My new husband of twenty years is a cardiologist, and I had him come to the adult day service program to give lectures on heart health, cholesterol and blood pressure. The seniors were shy at first, but most of them had seen a cardiologist and had many questions, mostly to reassure themselves that they were on the right course for blood pressure management, etce. It was a rewarding experience for my husband, and he felt like he really did something just by answering questions.
When did you realize CASL’s history might become the subject of a book?
One day, in 2018, I was at the adult day service program, and one of the staff told me that Paul Luu wanted to see me in his office. It felt like getting sent to the principal’s office! I’m just joking but was very curious about this request. Paul told me that a mutual friend mentioned to him that I volunteer at CASL and that I had written a memoir about my first marriage. Paul had started reading it and asked if I could write an internal history of CASL that could be used for board retreats and given away at the next gala.

I happily agreed and started talking to all the founders, former staff members, and past clients. As I was listening to these stories and writing them down, I started to think that CASL’s history was more than an internal document. This was a story people should know. It’s a Chicago story. It’s a U.S. story. It’s a Hong Kong story.
This was around the time that Bernie Wong’s cancer had come back and she really wanted CASL’s story to be recorded. I would meet monthly with Bernie’s daughter, Jacinta, Esther Wong, and members of the CASL communications team. So, in one of our Zoom meetings, I said, “I think we should make this a book and get a traditional publisher.” I pitched an editor at the University of Illinois Press, who passed it on to another editor. She said, “This is exactly what we want – a little slice of Chicago history”.
How did writing When Friends Come from Afar influence the way you think about community service and legacy?

The research showed me that planning is sometimes really difficult and needs in the community often come without warning. CASL was there to provide services whether or not they had the money or staff. The way they evolved opened my mind about how social service agencies work.
For example, Bernie saw that children in Chinatown were being sent back to China to live with grandparents because there was no full-day daycare here, so she had CASL start a daycare program that became an accredited early childhood education preschool that worked with Head Start. CASL is really special because it didn’t set out to do most of what it ended up doing.
Why does CASL continue to matter to you today, and what motivates you to give back?

It’s the seniors.
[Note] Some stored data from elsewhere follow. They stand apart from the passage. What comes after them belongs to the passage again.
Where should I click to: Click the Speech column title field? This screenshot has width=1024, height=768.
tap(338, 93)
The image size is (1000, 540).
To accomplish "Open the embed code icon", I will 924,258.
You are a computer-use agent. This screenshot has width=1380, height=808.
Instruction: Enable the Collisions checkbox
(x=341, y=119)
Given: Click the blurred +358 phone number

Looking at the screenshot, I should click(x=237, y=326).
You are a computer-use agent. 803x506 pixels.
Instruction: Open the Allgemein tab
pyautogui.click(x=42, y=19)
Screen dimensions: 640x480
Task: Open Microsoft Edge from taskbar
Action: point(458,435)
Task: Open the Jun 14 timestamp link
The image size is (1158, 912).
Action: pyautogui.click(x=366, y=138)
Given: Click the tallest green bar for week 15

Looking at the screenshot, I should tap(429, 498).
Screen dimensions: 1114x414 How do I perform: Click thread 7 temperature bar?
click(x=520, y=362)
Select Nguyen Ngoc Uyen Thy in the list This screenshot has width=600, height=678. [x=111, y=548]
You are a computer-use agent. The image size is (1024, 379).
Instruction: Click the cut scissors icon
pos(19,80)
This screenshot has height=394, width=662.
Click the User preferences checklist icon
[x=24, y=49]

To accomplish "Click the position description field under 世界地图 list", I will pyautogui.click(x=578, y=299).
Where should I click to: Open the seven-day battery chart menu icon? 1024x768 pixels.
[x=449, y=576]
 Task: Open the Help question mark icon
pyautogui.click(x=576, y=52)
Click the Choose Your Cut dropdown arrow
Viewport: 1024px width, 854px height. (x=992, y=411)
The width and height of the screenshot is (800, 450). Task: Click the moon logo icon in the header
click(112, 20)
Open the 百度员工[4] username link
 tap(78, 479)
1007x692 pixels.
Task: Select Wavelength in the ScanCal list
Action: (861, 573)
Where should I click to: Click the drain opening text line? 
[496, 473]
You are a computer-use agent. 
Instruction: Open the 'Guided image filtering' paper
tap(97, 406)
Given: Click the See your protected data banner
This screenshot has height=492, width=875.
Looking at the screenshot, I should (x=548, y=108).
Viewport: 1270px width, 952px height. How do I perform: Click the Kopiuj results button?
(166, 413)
When I started volunteering 10 years ago, I was given the option of working in the early childhood program or with seniors. I have three kids and decided I wanted a change, so picked the seniors! Now a decade later, I. have a weekly Zoom class with them, and I donate all my proceeds from the book to the Pine Tree Senior Council, because that organization meant so much to Bernie and Esther. The Council is fully funded by the seniors themselves, and they are the ones who keep me involved. I love them.